Diário de Classe

Funcionalismo penal e positivismo jurídico

Autor

  • Marcelo Augusto Rodrigues de Lemos

    é advogado criminalista doutorando em Direito pela Universidade do Vale do Rio dos Sinos (Unisinos) mestre em Ciências Criminais pela Pontifícia Universidade Católica do Rio Grande do Sul e professor.

16 de março de 2024, 8h00

Uma questão perene que circunda qualquer discussão sobre Direito Penal está relacionada à sua finalidade. É possível convergir, com alguma segurança, de que a finalidade é a proteção de bens jurídicos. Esse consenso advém de uma contraposição da ciência penal alemã no segundo pós-guerra diante de uma ideia então vigente de que a finalidade do Direito Penal seria a de tutela de valores morais, ideológicos e religiosos etc [1]. Ocorre que nas teorias funcionalistas, sobretudo as de Roxin [2] e Jakobs [3], há uma conotação político-criminal bastante acentuada. Por isso, Roxin, quando publicou o seu “Kriminalpolitik und Strafrechtssystem” nos anos 70 do século passado, afirmou que de nada adiantaria uma linda teoria do delito se político-criminalmente equivocada [4].

O que aproxima as teses funcionalistas em suas diferentes matizes é esse verniz político-criminal. Evidentemente, existem diversas teorias classificadas como funcionalistas. Contudo, as que possuem certa proeminência na doutrina, por diferentes razões, são aquelas propostas por Roxin e Jakobs. O primeiro encampa o funcionalismo teleológico-racional e o segundo o funcionalismo sistêmico. Quando refiro que por diferentes razões estas duas teses auferem relevância na dogmática é porque a roxiniana é uma espécie de modelo soft e a de Jakobs, para quem a função do Direito Penal, ao contrário do que pensa Roxin, é o asseguramento da vigência da norma [5], é considerada uma proposta radical e, inclusive, recebe contundentes críticas a ponto de se afirmar que a sua teoria possui influência direta de Carl Schmitt e de um Hobbes “fascistizado” [6].

A proposta de Roxin, noutro turno, transporta a política-criminal para o interior da teoria do delito. O injusto é, assim, composto pela tipicidade, antijuridicidade e, em um terceiro escalão, a responsabilidade, cujo escopo está relacionado com a questão se deve (ou não) o autor ser punido sob uma perspectiva político-criminal. Para que se possa afirmar positivamente, deve-se avaliar a culpabilidade e a finalidade preventiva da pena, de modo que “o tipo estrutura-se a partir da finalidade político-criminal da pena em abstrato (prevenção geral); o injusto, a partir da função do Direito Penal de proteção de bens jurídicos, e a responsabilidade, a partir da finalidade político-criminal da pena a ser aplicada concretamente (prevenção geral e especial)” [7].

### [Trecho dos dados]
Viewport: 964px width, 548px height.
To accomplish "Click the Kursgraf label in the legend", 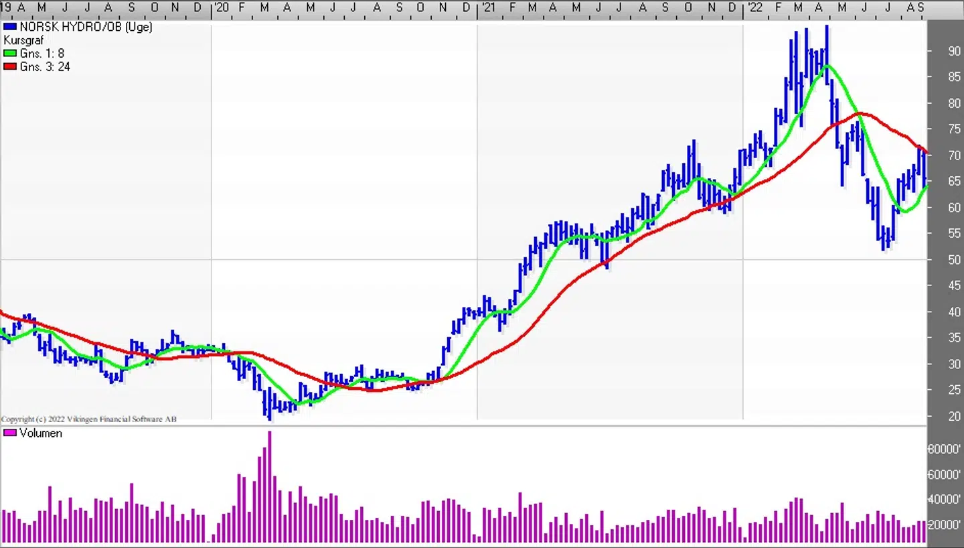I will coord(23,40).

### [O que se pede]
De acordo com o texto sobre funcionalismo penal, qual é a função do Direito Penal para Jakobs? Os dados não têm relação com o texto sobre funcionalismo penal.

### [Resposta do exercício]
Para Jakobs, a função do Direito Penal é o asseguramento da vigência da norma.